ÖAİ//5

179 23 51
                                    

Ağlayarak yazdığım bir bölüm oldu 😭ben... ben yazarken bu kadar derinden hissedeceğimi bilmiyordum. Kısa oldu devam edemedim. Sizi de bekletmek istemediğim için bitirir bitirmez atmak istedim. Söze gerek yok daha fazla,okuyunca anlayacaksınız zaten😖 Sizleri çok ama çok seviyorum 😍😍 diğer bölümde görüşmek üzere ...

***
Kristal bir kent soğukluğu kol geziyordu kaldırım taşlarının nefesleri arasında. Çıplak ayaklarım, her adımımda cam kırıklarına batıyordu. Yalnız basılan fiyakalı bir çift adımda, başımı yere düşürerek bir serçenin duasını arıyordum. Yoktum ben! Bütün resimlerim intihar suskunluğunda, tül kanatlı güvercinin kursağında ölüm kokusu. Yaşamak kadar meşakkatli...

Ölüm çıplak ayaklarında esmer kız çocuğunun. Kimseye dokunmaz, kokusu korkusu kadar ağır olmaz yokluğumun. Bir olmamışlık vardı içimde. Bileğimde ise derin bir sızı...

Arif'in bir türlü kelimelendirip anlatamadığım sesi kulaklarıma dolmuştu. Burnuma yoğun şekilde gelen B vitamini kokusu hastanede olduğumu doğrular cinstendi. Becerememiştim işte. Ölmeyi bile elime yüzüme bulaştırmıştım.

"En ince detayına kadar öğrenmek istiyorum. Durumu ne?"

Derin bir iç çekiş duydum. Arif doktoru bıktırmış olmalıydı. Her ne kadar iğrenç bir kişiliği olsa da, ciğerli olduğu su geçirmez bir gerçekti.

"Bakın Akif Bey-"

"Arif, doktor. Adım Arif."

Doktor tekrar çekmişti. İçini kuruttun herifin Arif, içini!
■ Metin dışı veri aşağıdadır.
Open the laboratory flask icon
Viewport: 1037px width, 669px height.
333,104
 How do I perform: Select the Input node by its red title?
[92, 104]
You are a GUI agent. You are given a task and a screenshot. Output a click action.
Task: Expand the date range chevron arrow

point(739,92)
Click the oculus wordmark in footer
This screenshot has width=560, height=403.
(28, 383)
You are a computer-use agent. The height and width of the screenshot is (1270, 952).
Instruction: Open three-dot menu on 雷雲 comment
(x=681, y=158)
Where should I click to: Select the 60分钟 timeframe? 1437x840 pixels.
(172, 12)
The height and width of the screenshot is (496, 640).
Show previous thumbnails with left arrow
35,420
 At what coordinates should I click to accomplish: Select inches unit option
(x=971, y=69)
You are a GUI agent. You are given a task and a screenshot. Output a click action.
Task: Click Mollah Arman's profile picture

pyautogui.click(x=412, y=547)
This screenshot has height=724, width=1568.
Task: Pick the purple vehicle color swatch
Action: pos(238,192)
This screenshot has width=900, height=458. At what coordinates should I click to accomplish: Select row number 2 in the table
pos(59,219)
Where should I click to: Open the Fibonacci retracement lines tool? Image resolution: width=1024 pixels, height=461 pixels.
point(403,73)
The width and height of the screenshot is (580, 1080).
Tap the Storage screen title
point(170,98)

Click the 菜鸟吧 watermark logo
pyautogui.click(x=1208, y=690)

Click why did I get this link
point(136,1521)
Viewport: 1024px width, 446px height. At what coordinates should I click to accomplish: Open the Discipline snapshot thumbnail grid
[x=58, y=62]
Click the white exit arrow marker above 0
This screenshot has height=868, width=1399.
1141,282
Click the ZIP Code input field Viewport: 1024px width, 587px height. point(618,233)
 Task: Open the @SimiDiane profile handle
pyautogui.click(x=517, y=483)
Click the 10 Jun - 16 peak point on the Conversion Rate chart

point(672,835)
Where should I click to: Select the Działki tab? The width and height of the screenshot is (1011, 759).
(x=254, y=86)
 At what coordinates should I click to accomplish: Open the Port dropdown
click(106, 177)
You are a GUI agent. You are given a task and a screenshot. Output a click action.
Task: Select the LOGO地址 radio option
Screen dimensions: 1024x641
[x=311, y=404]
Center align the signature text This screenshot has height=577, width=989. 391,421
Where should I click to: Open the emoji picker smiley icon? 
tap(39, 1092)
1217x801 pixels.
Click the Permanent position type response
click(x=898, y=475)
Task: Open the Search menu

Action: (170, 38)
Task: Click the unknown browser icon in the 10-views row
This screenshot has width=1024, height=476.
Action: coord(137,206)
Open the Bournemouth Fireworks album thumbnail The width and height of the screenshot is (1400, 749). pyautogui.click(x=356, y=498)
"Tamam, Arif. Dediğim gibi sağlık durumu iyi ama psikolojik olarak baya sarsılmış durumda. Bileğindeki kesik derin değildi ama olabilirdi. Bu yüzden verilmiş sadakanız varmış. Birkaç ilaç ve ağrı kesici yazdım. Şu an uyuyor ama ne zaman uyanır bilemem. Ki uyansa bile konuşacağını düşünmüyorum. Her neyse geçmiş olsun. Iyileşecek emin olun."

Gözlerim kapalı olsa bile kafa salladığını biliyordum. Arif'i tanıdığım kadarıyla süslü ve uzun cümlelerden hoşlanmazdı. Sıkılırdı ama dinlemeye mecbursa da sesini çıkarmaz anlamış gibi yapardı. On yedi yıl az süre değildi onu tanımak için. Kolay adamdı. Kapının kapanma sesinden sonra yatağa yaklaşan sandalyenin yere sürtünme sesi kulaklarımı gıdıklamıştı.

"Ağzına ettiğimin doktoru ya! En başta söyleyeceğini, en son söylüyor."

Tahminlerimin doğru çıkması her şeye rağmen beni güldürebilirdi ancak gözlerimi bile açamıyordum. Hareket etmem söz konusu bile değildi. Elimde hissettiğim eller Arif'e aitti ancak fazla sıcaktı. Ya ben çok soğuktum ya da ateşi falan çıkmıştı.

"Neyse güzelim, sakinim ben. Ama sana da çok kızgınım. Canına kıymak gibi salakça bir zekaya sahipsin. Hayır! Anlamadığım şu ki geçmişte tonlarca şey yaşadın ama asla kalkışmadın böyle bir şeye. Şimdi ne oldu, kim sebep oldu bilmiyorum ama uyandığında gerekirse saçından sürükleyeceğimi bil. Bak beni uzun uzun konuşturuyorsun, sevmem. Uyan delirtme beni!"

Kendimi zorlamalarım sonucu elini sıkabilmiştim. Verdikleri ilaç ne boktu bilmiyordum ama cidden eroin kullanmış gibi hissediyordum. Gerçi hiç kullanmamıştım ya neyse!